Dans notre pratique de psychologue hospitalier, nous avons rencontré d’autres situations où la question du recours à l’acte s’est posée. Analysant ces situations, il nous a semblé que l’appellation la plus adaptée était celle d’évènement-carrefour. E. Hughes (cité par J-C. Kaufmann, 2008) parle de tournants biographiques. Intervenant en service de traumatologie – service de soins somatiques, notamment chirurgicaux, - auprès de patients hospitalisés à la suite d’accident de la route ou du travail, nous avons en effet remarqué que souvent cet évènement s’était produit dans un contexte d’impasse sociale et psychologique due à des soucis familiaux, professionnels, rupture sentimentale, maladie, décès etc… Le moment d’hospitalisation était alors comme un moment d’arrêt contraint, d’immobilisation forcée, propice à la réflexion et au choix d’une nouvelle route, d’une nouvelle orientation, d’un nouvel engagement sentimental. L’intervention psychologique proposée par le service d’hospitalisation était l’occasion de cette réflexion. Il n’était pas question de l’accident ou du traumatisme mais d’aider à une réflexion sur le futur immédiat, la sortie de l’Hôpital…

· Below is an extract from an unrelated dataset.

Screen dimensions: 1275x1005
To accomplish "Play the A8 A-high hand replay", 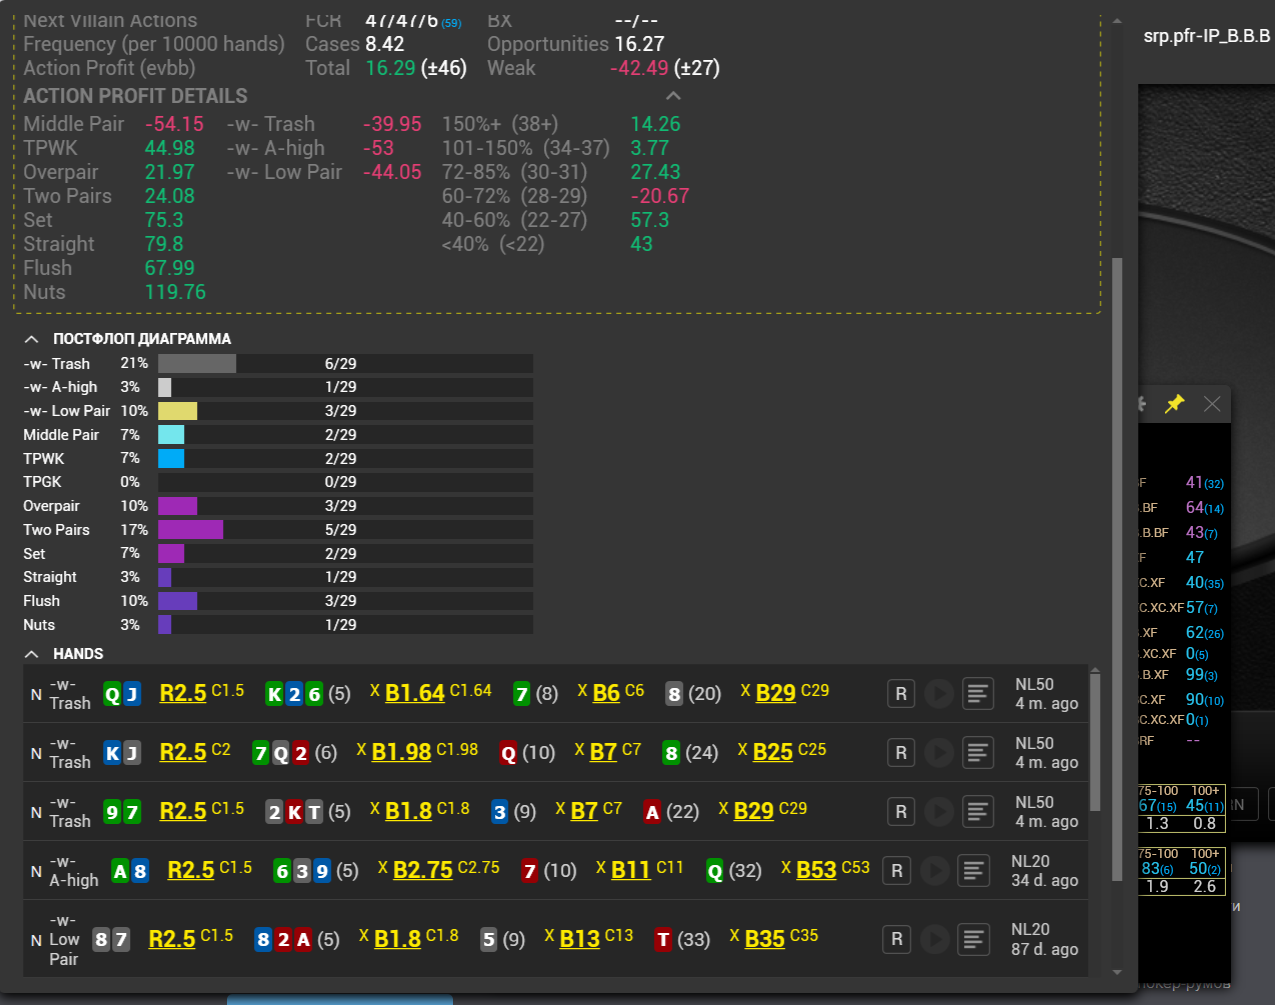I will [x=934, y=870].
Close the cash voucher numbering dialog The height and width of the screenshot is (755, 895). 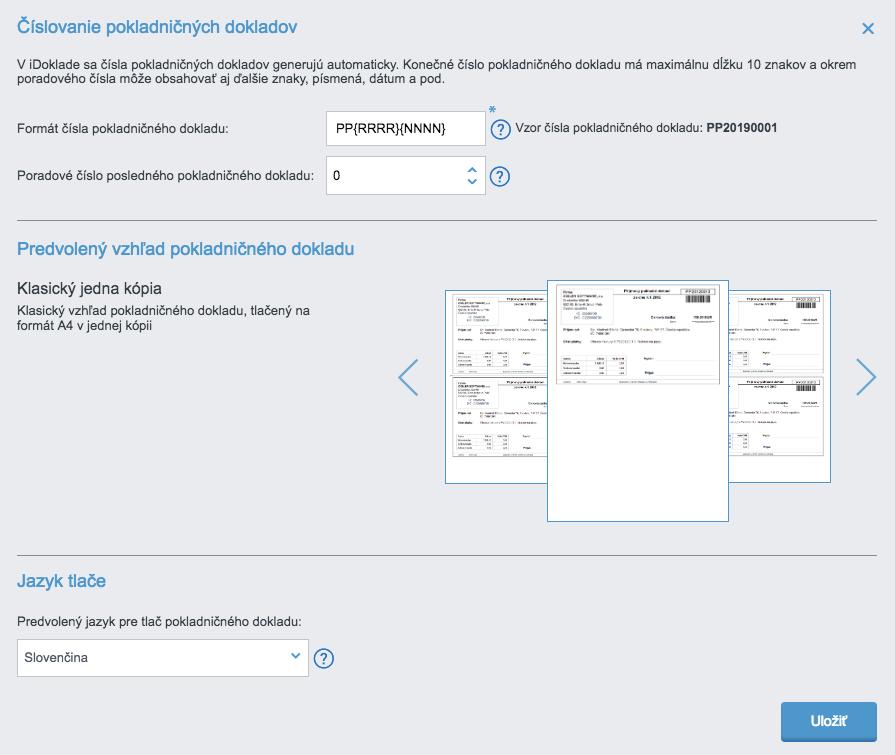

L’évènement remet en cause l’univers de référence qui est comme vidé de l’intérieur. J-C. Kaufmann évoque aussi ces moments comme des ruptures biographiques (2008, p. 98) dans un processus de choix de soi possibles. Le moment des violences conjugales est un moment de rupture biographique. Il fait date. Ce processus est sans nul doute la plus grande expression de soi car il transgresse, par une sorte de décalage, sans s’en affranchir vraiment, les cadres de la détermination socialisante. Ces évènements-carrefour appartiennent à la fois à une certaine brutalité et sont des actes signifiants ou du moins des « tentatives de liaisons signifiantes ». (op. cit., p. 36). Evidemment, l’intervention du tiers – au sein du service d’hospitalisation, comme à l’intérieur des groupes d’auteurs de violences conjugales - permettent le reflet et l’élaboration de cette position et liaison signifiantes.

Afin de compléter les données théoriques présentes dans la littérature sur les auteurs de violences conjugales dont nous avons fait la recension, nous avons rencontré sept auteurs de violences conjugales et enregistré leurs entretiens. Les données théoriques recueillies et ces entretiens nous permettront de formuler nos hypothèses de recherche dans cette deuxième partie dans laquelle nous allons abordé après la partie théorique, le déroulement du dispositif et des groupes d’auteurs de violences conjugales.